Por fin una alegría
El otro día me encontré hablando con mis abuelos —andaluces los dos, y medio analfabetos— sobre la situación política de Cataluña. Mi abuelo hablaba de Artur Mas como quien habla de un vecino del que se conocen hasta sus más recónditos secretos. Mi abuela se atrevió a asegurar, incluso, que si el Gobierno no comenzaba pronto a mirar por los intereses de Cataluña (lo que, según ella, es también mirar por los intereses del resto de España), íbamos a vernos todos envueltos en un clima de odio y resquemores cuyas consecuencias bien podrían ser fatales para nuestro futuro. Creo recordar que fui yo quien sacó el tema; ahora bien, puedo decir sin temor a equivocarme que no fui yo quien lo cerró.

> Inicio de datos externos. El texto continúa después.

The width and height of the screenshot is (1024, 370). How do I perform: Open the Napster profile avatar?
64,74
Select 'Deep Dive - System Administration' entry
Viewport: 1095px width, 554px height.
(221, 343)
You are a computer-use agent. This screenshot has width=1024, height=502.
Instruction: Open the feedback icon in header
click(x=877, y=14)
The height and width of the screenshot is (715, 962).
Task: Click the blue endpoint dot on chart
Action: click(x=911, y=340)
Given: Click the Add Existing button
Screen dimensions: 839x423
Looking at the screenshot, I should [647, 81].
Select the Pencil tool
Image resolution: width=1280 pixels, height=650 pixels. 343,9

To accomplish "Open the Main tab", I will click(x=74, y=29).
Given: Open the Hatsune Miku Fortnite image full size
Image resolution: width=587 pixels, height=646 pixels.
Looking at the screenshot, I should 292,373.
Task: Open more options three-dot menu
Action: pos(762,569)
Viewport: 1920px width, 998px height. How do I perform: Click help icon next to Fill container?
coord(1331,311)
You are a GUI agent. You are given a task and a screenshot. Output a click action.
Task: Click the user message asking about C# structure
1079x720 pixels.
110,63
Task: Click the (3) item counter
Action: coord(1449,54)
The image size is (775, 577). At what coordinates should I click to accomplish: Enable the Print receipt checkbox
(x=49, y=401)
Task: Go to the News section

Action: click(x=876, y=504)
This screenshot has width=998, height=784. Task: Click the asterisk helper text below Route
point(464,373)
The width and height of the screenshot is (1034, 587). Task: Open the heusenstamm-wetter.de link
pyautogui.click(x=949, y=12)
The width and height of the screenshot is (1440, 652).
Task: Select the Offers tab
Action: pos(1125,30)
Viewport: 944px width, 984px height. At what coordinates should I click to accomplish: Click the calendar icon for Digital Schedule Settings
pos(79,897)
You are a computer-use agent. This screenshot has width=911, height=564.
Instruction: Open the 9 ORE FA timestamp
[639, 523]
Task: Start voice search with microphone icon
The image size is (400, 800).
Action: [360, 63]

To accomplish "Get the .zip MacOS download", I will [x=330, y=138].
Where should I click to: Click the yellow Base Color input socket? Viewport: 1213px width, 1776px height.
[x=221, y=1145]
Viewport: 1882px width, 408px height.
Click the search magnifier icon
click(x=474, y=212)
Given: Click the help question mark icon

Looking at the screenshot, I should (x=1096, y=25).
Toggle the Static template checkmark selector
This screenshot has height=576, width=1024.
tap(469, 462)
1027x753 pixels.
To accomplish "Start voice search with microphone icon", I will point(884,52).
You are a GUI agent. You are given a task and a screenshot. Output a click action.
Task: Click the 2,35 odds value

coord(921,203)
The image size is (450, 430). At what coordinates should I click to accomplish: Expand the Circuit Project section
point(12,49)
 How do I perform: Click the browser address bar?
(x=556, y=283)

Acaso no llegó nunca a cerrarse, porque al quedar perplejo y achicado por la vehemencia con la que discutían tuve el tiempo y el espacio necesarios para darme cuenta de que ya no había vuelta atrás. De que mis abuelos, el vecino, yo mismo y hasta el desconocido de ahí enfrente, esto es, la sociedad entera, nos estábamos politizando, y, por tanto, acercándonos a una esfera que siempre creímos inalcanzable, además de ajena.
Algo me dice que la próxima vez que hable con mis abuelos, ambos harán mención del Artículo 1 de la Constitución. Y será una alegría.— Adalid Nievas Rojas.